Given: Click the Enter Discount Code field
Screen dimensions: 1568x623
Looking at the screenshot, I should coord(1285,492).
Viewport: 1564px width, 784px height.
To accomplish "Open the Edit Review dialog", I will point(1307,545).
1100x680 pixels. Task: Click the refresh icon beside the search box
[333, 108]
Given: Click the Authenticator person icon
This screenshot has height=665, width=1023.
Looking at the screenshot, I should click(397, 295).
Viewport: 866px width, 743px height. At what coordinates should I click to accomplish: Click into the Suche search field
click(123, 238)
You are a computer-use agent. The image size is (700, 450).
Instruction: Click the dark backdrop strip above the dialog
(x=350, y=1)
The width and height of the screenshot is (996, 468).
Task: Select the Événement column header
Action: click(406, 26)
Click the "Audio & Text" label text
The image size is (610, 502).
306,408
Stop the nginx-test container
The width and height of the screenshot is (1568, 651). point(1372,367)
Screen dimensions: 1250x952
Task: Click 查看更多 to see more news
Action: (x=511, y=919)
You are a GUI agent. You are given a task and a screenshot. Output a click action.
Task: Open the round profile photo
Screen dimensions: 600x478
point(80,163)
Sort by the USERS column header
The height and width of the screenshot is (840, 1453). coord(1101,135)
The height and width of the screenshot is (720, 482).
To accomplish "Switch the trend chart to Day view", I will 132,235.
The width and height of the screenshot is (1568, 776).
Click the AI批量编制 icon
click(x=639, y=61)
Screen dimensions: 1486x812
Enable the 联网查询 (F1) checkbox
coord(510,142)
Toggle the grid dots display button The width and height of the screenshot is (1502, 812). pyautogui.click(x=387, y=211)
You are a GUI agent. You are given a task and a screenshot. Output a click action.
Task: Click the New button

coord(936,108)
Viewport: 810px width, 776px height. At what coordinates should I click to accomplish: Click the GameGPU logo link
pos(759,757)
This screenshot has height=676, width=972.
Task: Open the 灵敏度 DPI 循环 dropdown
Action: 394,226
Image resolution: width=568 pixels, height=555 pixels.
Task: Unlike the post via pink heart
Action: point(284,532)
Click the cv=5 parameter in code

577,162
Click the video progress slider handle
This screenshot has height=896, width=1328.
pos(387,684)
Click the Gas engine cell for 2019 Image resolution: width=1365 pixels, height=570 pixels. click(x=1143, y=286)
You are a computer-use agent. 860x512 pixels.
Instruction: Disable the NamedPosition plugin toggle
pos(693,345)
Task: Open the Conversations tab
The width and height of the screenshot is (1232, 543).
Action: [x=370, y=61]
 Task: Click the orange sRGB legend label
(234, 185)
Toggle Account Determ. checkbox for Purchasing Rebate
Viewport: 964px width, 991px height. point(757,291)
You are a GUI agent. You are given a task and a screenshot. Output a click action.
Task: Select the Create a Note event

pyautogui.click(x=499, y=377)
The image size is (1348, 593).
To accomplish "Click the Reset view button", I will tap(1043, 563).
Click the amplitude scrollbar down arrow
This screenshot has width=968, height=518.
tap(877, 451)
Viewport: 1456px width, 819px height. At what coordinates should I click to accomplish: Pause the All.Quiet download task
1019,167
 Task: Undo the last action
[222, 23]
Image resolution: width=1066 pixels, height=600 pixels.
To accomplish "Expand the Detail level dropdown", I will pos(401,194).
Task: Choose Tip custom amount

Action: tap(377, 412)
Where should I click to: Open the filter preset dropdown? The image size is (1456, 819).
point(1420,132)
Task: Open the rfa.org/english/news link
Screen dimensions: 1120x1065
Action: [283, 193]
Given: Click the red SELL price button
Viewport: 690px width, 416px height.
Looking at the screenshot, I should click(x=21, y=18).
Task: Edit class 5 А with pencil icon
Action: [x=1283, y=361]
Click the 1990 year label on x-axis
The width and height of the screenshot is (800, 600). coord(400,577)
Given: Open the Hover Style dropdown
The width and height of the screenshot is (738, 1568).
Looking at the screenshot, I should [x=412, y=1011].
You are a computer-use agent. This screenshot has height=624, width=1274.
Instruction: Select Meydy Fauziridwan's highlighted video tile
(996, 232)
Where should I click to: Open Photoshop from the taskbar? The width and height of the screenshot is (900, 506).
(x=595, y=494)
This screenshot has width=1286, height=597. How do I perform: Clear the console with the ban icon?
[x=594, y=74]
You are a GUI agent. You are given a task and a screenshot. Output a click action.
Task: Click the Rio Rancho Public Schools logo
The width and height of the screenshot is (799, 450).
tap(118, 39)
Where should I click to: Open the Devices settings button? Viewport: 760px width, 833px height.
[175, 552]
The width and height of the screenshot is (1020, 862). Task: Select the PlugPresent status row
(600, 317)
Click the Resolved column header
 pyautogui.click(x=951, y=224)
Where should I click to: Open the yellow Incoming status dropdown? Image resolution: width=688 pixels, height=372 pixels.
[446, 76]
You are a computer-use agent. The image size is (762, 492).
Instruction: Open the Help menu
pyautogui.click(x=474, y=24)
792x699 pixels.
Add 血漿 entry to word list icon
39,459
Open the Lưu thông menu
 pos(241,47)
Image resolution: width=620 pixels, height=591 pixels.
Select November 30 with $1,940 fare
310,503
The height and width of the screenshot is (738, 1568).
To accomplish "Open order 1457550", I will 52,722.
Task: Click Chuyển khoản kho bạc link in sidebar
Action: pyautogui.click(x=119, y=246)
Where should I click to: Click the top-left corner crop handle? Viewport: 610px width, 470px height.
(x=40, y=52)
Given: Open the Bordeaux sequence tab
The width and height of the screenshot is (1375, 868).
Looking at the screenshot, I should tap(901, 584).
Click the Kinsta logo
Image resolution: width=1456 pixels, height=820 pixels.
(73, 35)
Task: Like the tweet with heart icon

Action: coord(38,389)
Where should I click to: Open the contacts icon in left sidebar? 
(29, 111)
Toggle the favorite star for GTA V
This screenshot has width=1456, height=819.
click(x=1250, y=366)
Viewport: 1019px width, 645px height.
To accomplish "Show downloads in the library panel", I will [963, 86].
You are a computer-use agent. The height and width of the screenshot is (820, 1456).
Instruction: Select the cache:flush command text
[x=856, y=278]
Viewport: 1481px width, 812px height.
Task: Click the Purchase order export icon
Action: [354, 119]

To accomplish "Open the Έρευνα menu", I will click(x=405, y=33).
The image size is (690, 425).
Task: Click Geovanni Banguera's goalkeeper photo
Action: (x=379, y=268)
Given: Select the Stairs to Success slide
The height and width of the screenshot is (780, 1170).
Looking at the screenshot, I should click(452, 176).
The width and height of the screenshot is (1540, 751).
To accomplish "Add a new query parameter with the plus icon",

Work to be completed: Please tally the lines of the entries above that contain the string "checkbox", treating uppercase and lowercase as different, and reply with the number alone.

Task result: 2